=== Section Start ===
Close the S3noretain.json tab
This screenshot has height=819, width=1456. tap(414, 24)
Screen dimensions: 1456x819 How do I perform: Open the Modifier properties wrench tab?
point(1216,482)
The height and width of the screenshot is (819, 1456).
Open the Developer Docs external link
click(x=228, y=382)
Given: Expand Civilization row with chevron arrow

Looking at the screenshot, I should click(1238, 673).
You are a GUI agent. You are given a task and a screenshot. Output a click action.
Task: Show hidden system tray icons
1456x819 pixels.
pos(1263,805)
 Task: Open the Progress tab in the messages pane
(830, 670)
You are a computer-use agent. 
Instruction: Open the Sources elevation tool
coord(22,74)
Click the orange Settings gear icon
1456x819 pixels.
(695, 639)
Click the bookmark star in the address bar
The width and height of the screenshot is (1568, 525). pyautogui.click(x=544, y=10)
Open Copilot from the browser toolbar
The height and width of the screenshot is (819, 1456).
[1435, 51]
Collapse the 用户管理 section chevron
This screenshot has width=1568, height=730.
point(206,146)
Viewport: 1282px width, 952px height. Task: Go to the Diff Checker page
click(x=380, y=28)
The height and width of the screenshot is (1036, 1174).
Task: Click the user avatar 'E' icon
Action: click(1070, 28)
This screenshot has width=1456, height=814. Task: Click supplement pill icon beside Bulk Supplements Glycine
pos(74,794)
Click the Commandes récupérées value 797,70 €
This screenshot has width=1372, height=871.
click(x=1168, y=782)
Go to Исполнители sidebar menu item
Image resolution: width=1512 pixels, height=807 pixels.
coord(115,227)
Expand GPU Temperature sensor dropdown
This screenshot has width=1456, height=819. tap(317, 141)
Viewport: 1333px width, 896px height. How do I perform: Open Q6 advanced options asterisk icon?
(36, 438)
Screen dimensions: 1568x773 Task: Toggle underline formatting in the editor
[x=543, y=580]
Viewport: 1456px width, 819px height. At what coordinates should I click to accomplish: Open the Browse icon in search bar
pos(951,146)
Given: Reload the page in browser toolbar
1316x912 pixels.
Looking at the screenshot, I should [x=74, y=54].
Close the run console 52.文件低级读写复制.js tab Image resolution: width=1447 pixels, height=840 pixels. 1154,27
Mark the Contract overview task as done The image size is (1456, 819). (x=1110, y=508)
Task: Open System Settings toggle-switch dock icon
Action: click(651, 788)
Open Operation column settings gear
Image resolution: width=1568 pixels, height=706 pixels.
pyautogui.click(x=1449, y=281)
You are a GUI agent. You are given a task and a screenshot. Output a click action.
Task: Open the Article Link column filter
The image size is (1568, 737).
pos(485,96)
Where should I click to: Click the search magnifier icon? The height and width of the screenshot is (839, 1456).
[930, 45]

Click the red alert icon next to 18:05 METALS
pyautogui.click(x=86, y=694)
=== Section End ===
Directions for this task:
Write the entries again, exactly as they stand.

Solution for this exercise:
Close the S3noretain.json tab
This screenshot has height=819, width=1456. tap(414, 24)
Screen dimensions: 1456x819 How do I perform: Open the Modifier properties wrench tab?
point(1216,482)
The height and width of the screenshot is (819, 1456).
Open the Developer Docs external link
click(x=228, y=382)
Given: Expand Civilization row with chevron arrow

Looking at the screenshot, I should click(1238, 673).
You are a GUI agent. You are given a task and a screenshot. Output a click action.
Task: Show hidden system tray icons
1456x819 pixels.
pos(1263,805)
 Task: Open the Progress tab in the messages pane
(830, 670)
You are a computer-use agent. 
Instruction: Open the Sources elevation tool
coord(22,74)
Click the orange Settings gear icon
1456x819 pixels.
(695, 639)
Click the bookmark star in the address bar
The width and height of the screenshot is (1568, 525). pyautogui.click(x=544, y=10)
Open Copilot from the browser toolbar
The height and width of the screenshot is (819, 1456).
[1435, 51]
Collapse the 用户管理 section chevron
This screenshot has width=1568, height=730.
point(206,146)
Viewport: 1282px width, 952px height. Task: Go to the Diff Checker page
click(x=380, y=28)
The height and width of the screenshot is (1036, 1174).
Task: Click the user avatar 'E' icon
Action: click(1070, 28)
This screenshot has width=1456, height=814. Task: Click supplement pill icon beside Bulk Supplements Glycine
pos(74,794)
Click the Commandes récupérées value 797,70 €
This screenshot has width=1372, height=871.
click(x=1168, y=782)
Go to Исполнители sidebar menu item
Image resolution: width=1512 pixels, height=807 pixels.
coord(115,227)
Expand GPU Temperature sensor dropdown
This screenshot has width=1456, height=819. tap(317, 141)
Viewport: 1333px width, 896px height. How do I perform: Open Q6 advanced options asterisk icon?
(36, 438)
Screen dimensions: 1568x773 Task: Toggle underline formatting in the editor
[x=543, y=580]
Viewport: 1456px width, 819px height. At what coordinates should I click to accomplish: Open the Browse icon in search bar
pos(951,146)
Given: Reload the page in browser toolbar
1316x912 pixels.
Looking at the screenshot, I should [x=74, y=54].
Close the run console 52.文件低级读写复制.js tab Image resolution: width=1447 pixels, height=840 pixels. 1154,27
Mark the Contract overview task as done The image size is (1456, 819). (x=1110, y=508)
Task: Open System Settings toggle-switch dock icon
Action: click(651, 788)
Open Operation column settings gear
Image resolution: width=1568 pixels, height=706 pixels.
pyautogui.click(x=1449, y=281)
You are a GUI agent. You are given a task and a screenshot. Output a click action.
Task: Open the Article Link column filter
The image size is (1568, 737).
pos(485,96)
Where should I click to: Click the search magnifier icon? The height and width of the screenshot is (839, 1456).
[930, 45]

Click the red alert icon next to 18:05 METALS
pyautogui.click(x=86, y=694)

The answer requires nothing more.